=== ACTION ITEM ===
Where the data below has the string "Toggle", return the whole line.

/---

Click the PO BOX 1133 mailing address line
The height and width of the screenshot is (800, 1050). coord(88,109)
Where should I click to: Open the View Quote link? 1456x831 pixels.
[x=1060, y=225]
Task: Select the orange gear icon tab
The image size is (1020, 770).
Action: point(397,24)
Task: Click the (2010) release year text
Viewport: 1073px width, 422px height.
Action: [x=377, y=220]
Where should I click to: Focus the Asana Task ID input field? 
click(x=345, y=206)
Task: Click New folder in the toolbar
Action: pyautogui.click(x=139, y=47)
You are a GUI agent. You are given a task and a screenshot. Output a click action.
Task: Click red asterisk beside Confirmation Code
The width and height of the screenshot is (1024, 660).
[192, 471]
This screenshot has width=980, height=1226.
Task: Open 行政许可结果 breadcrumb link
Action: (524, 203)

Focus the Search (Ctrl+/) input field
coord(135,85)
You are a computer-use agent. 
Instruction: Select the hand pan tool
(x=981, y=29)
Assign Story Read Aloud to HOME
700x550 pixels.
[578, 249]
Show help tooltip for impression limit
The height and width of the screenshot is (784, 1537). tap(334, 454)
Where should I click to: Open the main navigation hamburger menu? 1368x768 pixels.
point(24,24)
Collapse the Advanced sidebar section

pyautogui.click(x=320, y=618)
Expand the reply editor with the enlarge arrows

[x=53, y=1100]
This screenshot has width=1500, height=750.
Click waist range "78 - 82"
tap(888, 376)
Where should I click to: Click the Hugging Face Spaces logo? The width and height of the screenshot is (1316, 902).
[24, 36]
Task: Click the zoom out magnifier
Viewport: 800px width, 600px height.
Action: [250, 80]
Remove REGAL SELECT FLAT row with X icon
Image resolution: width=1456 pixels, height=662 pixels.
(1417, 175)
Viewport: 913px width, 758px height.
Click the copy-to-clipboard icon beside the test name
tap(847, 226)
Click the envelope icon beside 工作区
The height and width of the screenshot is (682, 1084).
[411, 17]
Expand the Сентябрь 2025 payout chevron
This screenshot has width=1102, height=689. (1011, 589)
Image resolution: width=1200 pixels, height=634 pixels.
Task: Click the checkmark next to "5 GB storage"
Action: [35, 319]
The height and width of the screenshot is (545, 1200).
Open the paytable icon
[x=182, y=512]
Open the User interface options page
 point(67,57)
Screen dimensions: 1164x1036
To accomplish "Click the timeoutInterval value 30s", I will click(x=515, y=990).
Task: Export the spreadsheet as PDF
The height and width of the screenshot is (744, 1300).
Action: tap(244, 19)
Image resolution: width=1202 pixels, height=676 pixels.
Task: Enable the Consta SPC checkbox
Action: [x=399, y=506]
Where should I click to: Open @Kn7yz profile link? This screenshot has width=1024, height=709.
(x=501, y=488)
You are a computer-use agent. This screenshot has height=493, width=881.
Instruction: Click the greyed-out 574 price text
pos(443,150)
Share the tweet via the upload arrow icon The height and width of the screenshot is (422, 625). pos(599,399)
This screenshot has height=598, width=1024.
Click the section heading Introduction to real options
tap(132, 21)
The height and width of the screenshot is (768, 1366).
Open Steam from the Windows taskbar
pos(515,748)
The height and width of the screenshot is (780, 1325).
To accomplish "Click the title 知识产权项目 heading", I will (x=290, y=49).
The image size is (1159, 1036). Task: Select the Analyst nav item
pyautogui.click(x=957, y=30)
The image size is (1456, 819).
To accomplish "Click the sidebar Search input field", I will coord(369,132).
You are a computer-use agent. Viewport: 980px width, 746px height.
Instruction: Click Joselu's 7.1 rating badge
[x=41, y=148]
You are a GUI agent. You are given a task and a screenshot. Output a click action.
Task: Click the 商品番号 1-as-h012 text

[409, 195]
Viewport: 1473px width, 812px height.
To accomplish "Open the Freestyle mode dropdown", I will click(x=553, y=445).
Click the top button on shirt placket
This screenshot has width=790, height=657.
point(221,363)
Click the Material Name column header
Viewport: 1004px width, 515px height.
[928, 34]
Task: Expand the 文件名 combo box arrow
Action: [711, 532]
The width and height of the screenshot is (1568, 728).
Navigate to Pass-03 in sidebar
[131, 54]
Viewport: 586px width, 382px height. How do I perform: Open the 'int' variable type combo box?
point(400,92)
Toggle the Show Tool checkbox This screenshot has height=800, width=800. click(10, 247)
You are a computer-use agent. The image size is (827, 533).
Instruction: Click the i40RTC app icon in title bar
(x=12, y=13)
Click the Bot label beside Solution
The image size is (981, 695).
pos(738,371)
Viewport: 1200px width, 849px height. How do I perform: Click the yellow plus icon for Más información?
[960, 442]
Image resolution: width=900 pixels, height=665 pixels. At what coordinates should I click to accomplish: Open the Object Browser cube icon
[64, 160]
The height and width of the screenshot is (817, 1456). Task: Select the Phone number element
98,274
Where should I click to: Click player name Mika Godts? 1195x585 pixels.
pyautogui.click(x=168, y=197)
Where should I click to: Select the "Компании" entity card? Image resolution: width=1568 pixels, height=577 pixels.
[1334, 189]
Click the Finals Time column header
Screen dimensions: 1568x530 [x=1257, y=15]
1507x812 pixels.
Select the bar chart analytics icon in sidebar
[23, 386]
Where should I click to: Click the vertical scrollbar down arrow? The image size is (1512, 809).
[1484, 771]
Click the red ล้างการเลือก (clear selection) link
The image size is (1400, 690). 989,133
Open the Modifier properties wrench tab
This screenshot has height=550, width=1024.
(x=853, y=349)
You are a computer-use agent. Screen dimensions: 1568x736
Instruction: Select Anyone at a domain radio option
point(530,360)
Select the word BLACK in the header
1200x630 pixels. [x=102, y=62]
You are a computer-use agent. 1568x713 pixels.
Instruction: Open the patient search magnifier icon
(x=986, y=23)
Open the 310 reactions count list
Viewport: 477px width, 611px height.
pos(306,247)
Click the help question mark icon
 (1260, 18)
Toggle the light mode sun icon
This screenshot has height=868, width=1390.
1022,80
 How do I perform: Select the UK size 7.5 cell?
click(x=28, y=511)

\---

=== RESPONSE AREA ===
Toggle the Show Tool checkbox This screenshot has height=800, width=800. click(10, 247)
Toggle the light mode sun icon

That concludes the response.